Akibatnya, perang saudara pun pecah antara suku-suku Israel yang lain melawan suku Benyamin. Tiga kali pertempuran sengit terjadi, dan pada dua kesempatan pertama, suku-suku Israel mengalami kekalahan yang menyakitkan. Ini menunjukkan betapa kuatnya perlawanan suku Benyamin, atau mungkin kelemahan dan strategi yang buruk dari pihak penyerang. Namun, dalam pertempuran terakhir, dengan taktik yang lebih cerdas dan pertolongan ilahi, suku Benyamin akhirnya dikalahkan.
Bab-bab ini adalah potret yang menyakitkan dari masyarakat yang telah kehilangan arah moralnya. Kejahatan yang terjadi di Gibea adalah cerminan dari perpecahan dan kegelapan spiritual yang melanda bangsa Israel pada masa itu. Pembalasan yang dilakukan, meskipun dijustifikasi oleh kejahatan awal, juga menunjukkan betapa mudahnya kekerasan berlanjut dan meluas. Hilangnya hampir seluruh suku Benyamin, yang kemudian diatasi dengan cara-cara yang tidak lazim untuk memastikan kelangsungan suku itu, adalah pengingat akan konsekuensi mengerikan dari tindakan-tindakan ekstrem.

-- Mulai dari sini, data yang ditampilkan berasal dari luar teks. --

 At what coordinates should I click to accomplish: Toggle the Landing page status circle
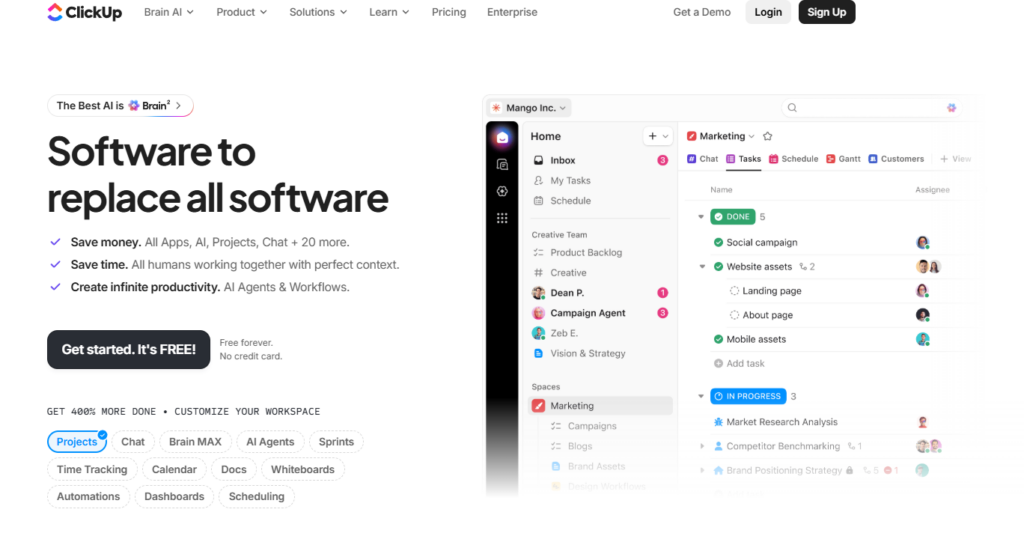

Kisah Hakim 19-21 adalah pengingat yang kuat akan pentingnya keadilan, moralitas, dan kepemimpinan yang bijaksana. Ini juga menyoroti kebutuhan akan otoritas yang efektif untuk mencegah anarki dan kekejaman. Meskipun cerita ini gelap, ia juga menampilkan bagaimana Tuhan, pada akhirnya, bekerja untuk memulihkan dan menjaga umat-Nya, bahkan melalui cara-cara yang sulit dipahami. Kisah ini menjadi pelajaran abadi tentang bahaya kesombongan, ketidakadilan, dan dampak buruk dari perpecahan dalam masyarakat.